Foremost, I also witnessed an empowerment of the peoples’ will to stand up for the spirit of democracy by making their voices heard. They spoke of the ills of corporate greed and their belief that those in government should care more about the people of Wisconsin than those who seek to plunder from what others have worked so hard to build. And, they mentioned the great burden these infrastructures will place on their children and grandchildren as they look to the 40 year costs of transmission line infrastructure and their built in obsolescence. These are individuals who have frac sand mining at their doorstep and wonder where and why government has failed to represent their lives and property. Such united efforts took me back to the statement made to the PSC that opposition to building new transmission line infrastructure in Wisconsin is no longer limited to what happens in my backyard; that people across the state are connecting and caring, and that the effort to bring common sense to the problem of energy reliability has become a national effort, networks of people and information across state lines.  
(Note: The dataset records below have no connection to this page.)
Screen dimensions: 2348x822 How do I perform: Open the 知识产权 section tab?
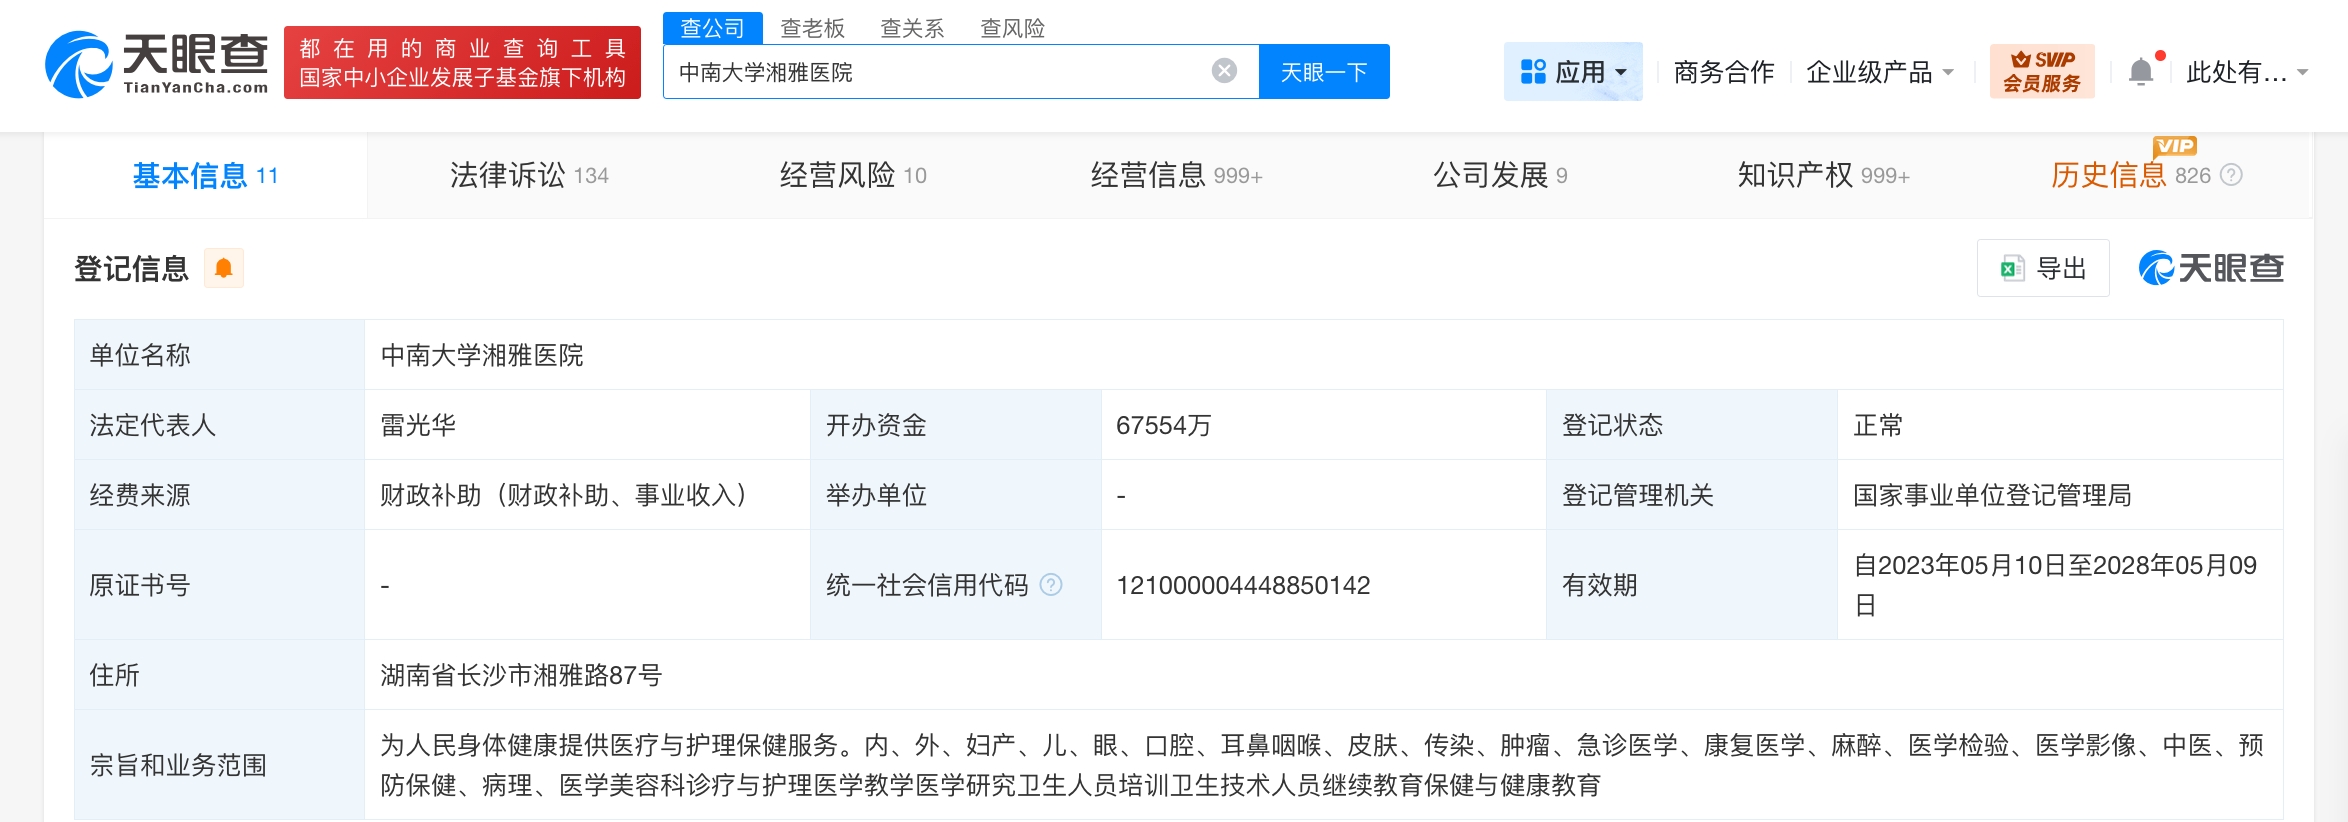click(1822, 176)
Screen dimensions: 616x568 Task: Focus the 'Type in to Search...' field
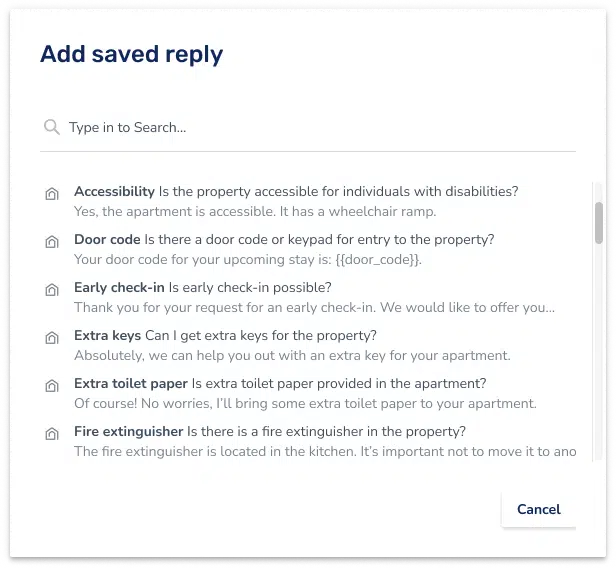[x=308, y=128]
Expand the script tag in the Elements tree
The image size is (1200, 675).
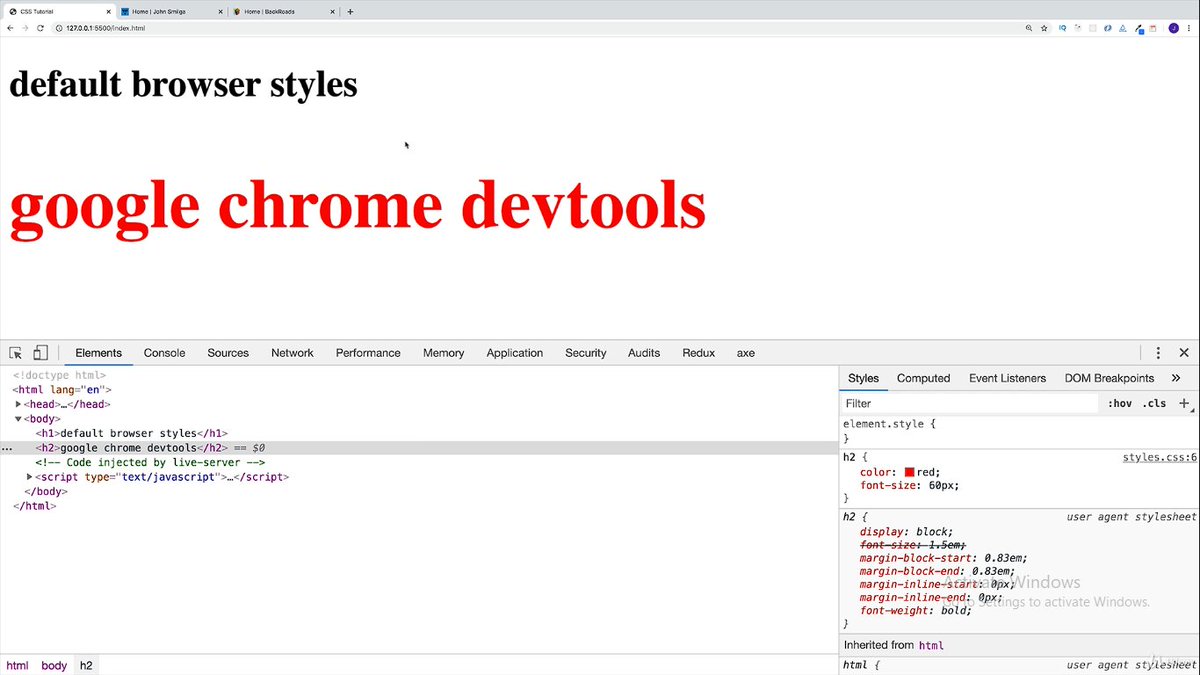28,476
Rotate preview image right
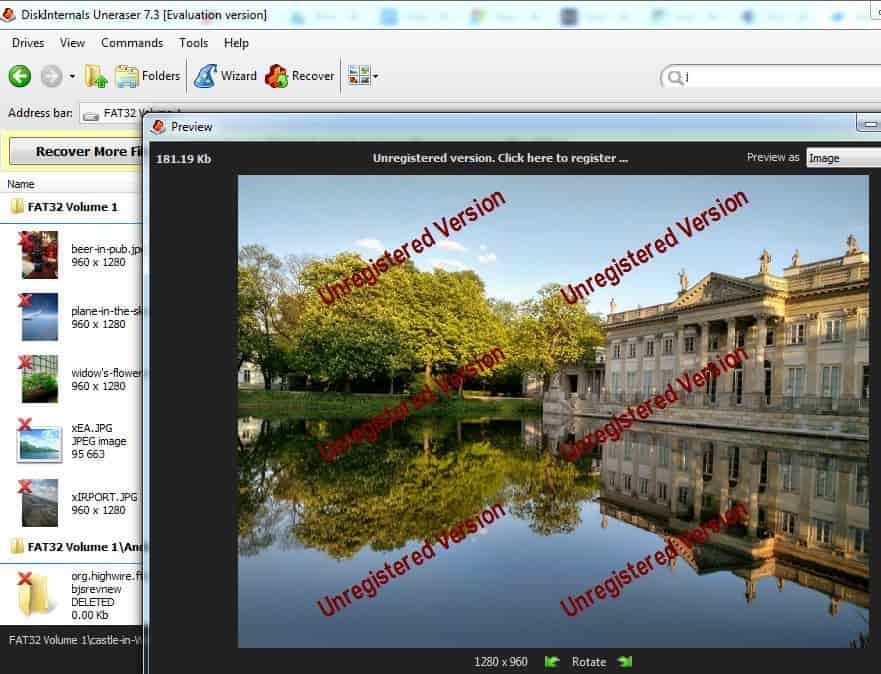 [625, 661]
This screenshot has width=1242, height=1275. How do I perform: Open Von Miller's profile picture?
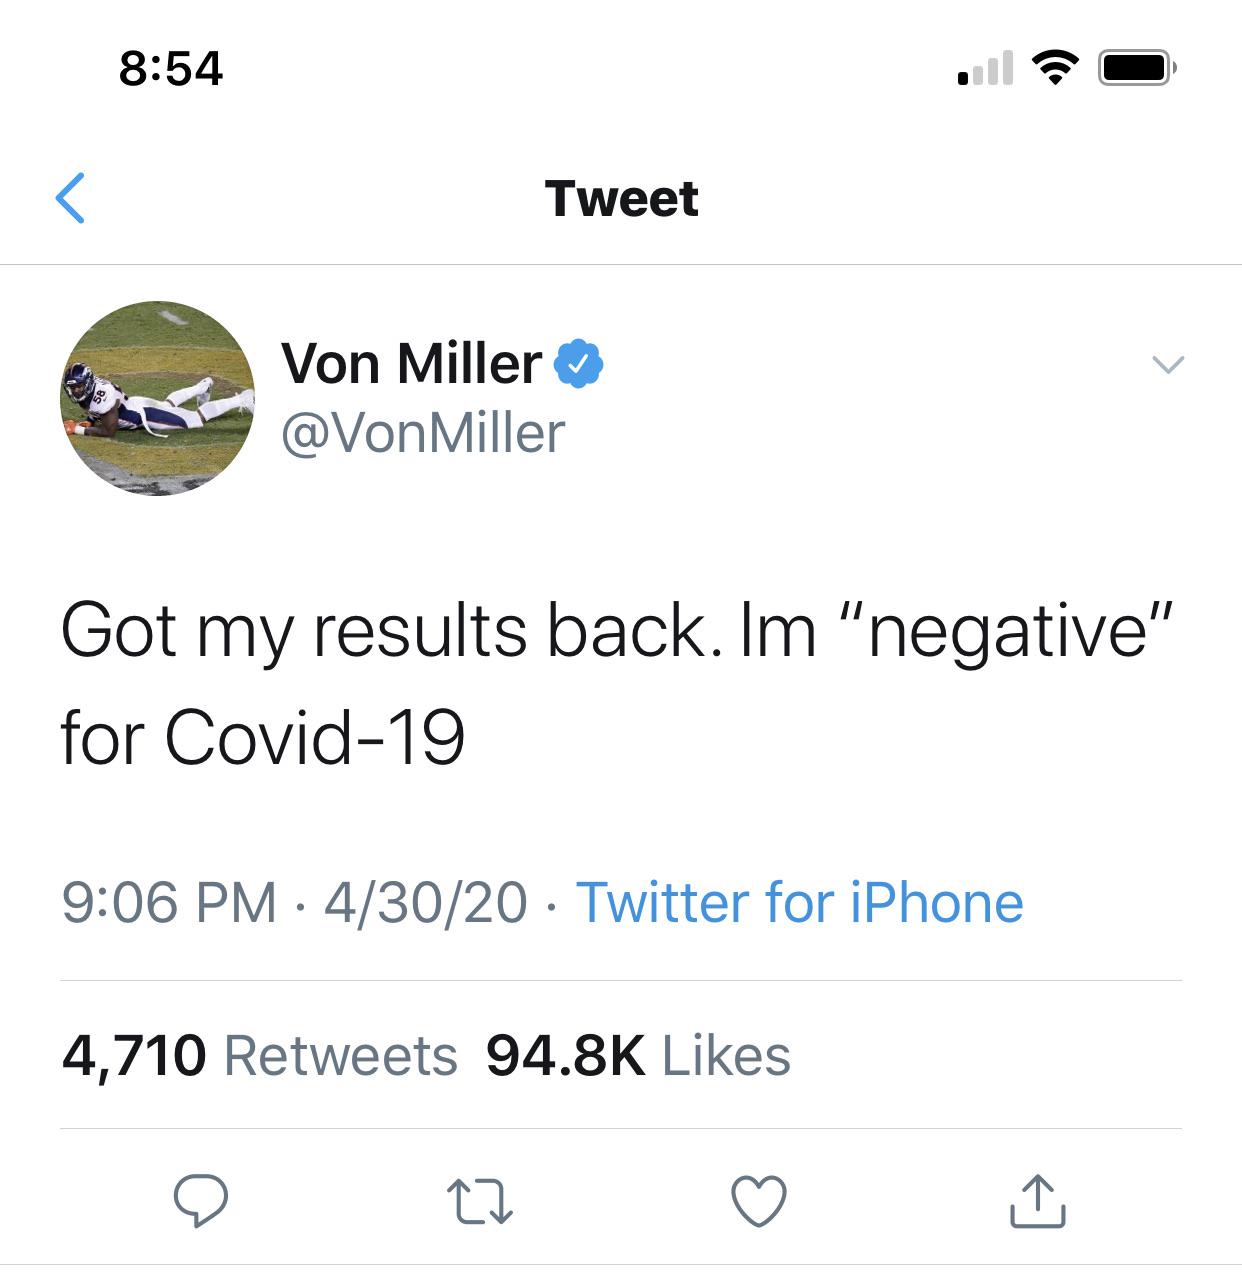157,398
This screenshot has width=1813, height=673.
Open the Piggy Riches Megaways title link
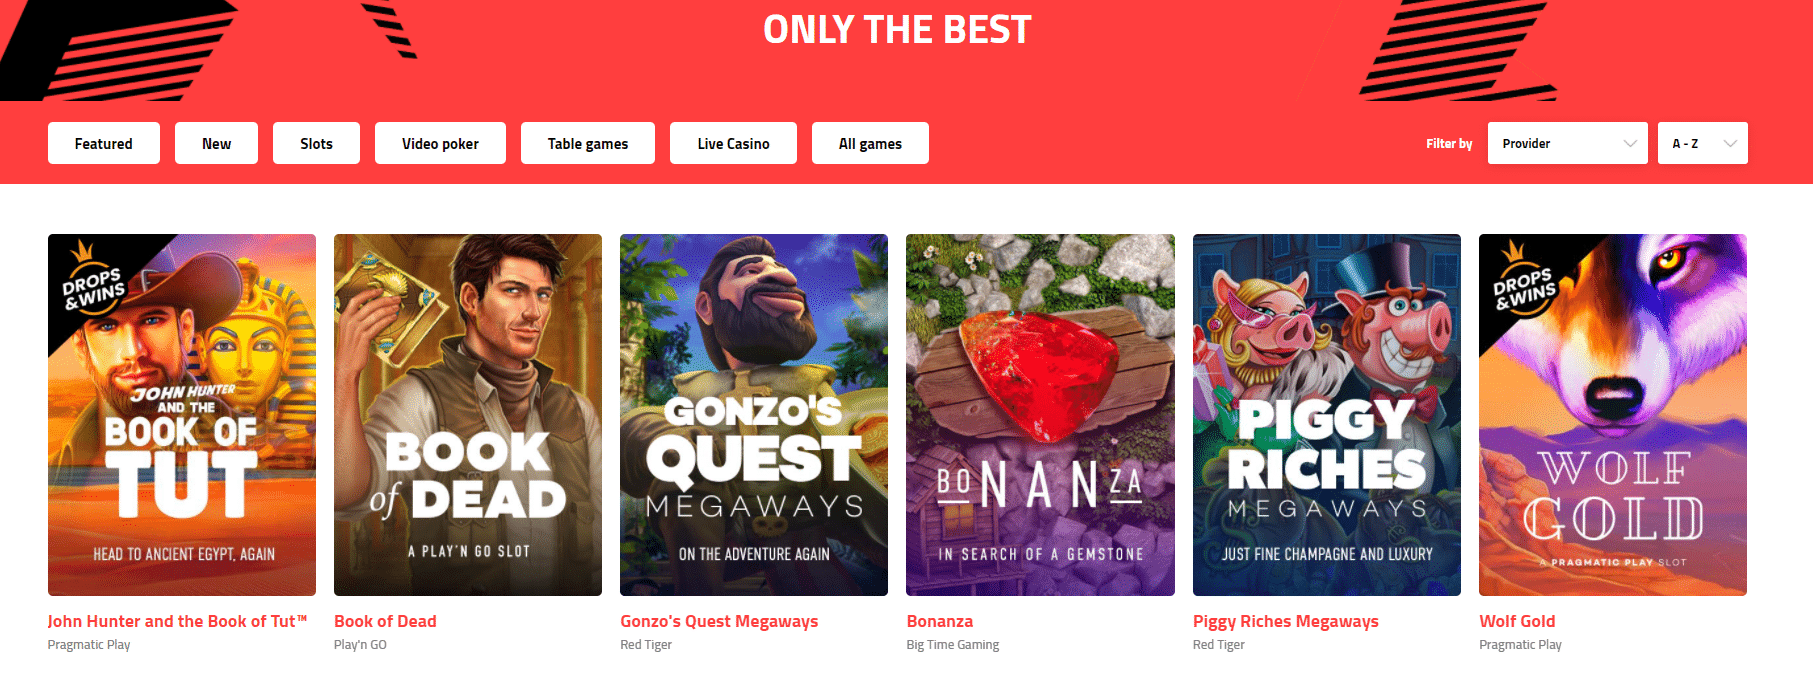1286,621
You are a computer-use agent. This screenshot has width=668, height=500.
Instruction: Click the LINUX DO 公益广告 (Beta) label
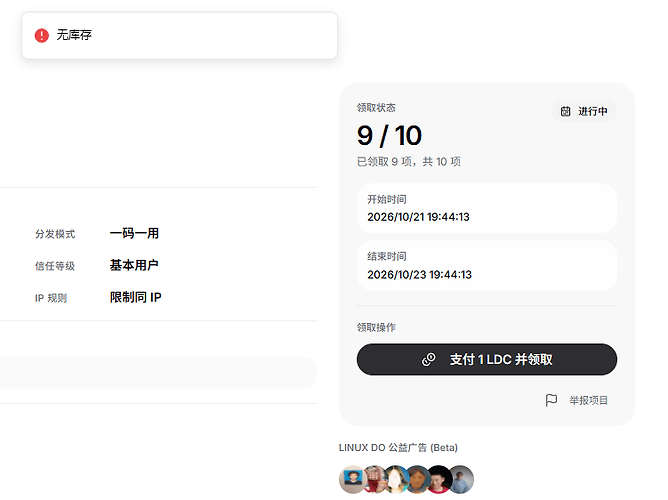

As I have told both the Public Service Commission and American Transmission Company several times, it is my job as Town Chair of La Valle to stand up for the best interests of the people of La Valle. That’s what I was elected to do, and I take the job quite seriously. And, with Senator Schultz in agreement, I also told the PSC that it is the job of state legislators to protect the interests of the people of Wisconsin. That’s what we elect them to do. That’s their job. I’m not sure who the PSC currently represents. I know that the PSC will decide if and then where the Badger – Coulee line will be built. The process will not be debated within the state legislature. State representatives will not have a voice in the process, and thus neither will the public. There will be no public hearing process like what is required to pass a local ordinance where the voice of the people rightly plays a pivotal role.

The truth is, Wisconsin can put the public back into the Public Service Commission. It can respond to the voice of local government resolutions and petitions of the people and place a moratorium on approval of high voltage transmission lines. Time is needed to weigh alternatives; time is needed to define a vision not blocked by gargantuan metal transmission towers that hover over landscapes, rusting and aging and placing huge cost burdens on future generations. Instead, Wisconsin can look to energy independence models intelligently put into place by other states to see how they improve their economies through job growth based on energy alternatives, renewables, and efficiencies. Most importantly, Wisconsin can infuse the public into the process in the form of true public hearings. We the People can have a voice, and must.

The state of Wisconsin should have the political will to encourage innovation and entrepreneurship to meet our energy needs. It should be looking for low voltage alternatives that build upon systems already in place and Wisconsin should offer incentives for creativity and cost savings – something other states are doing well. Wisconsin has a goal of reliance on 10% renewables by 2015. It’s the lowest percentage among the Midwest states. One has to wonder why.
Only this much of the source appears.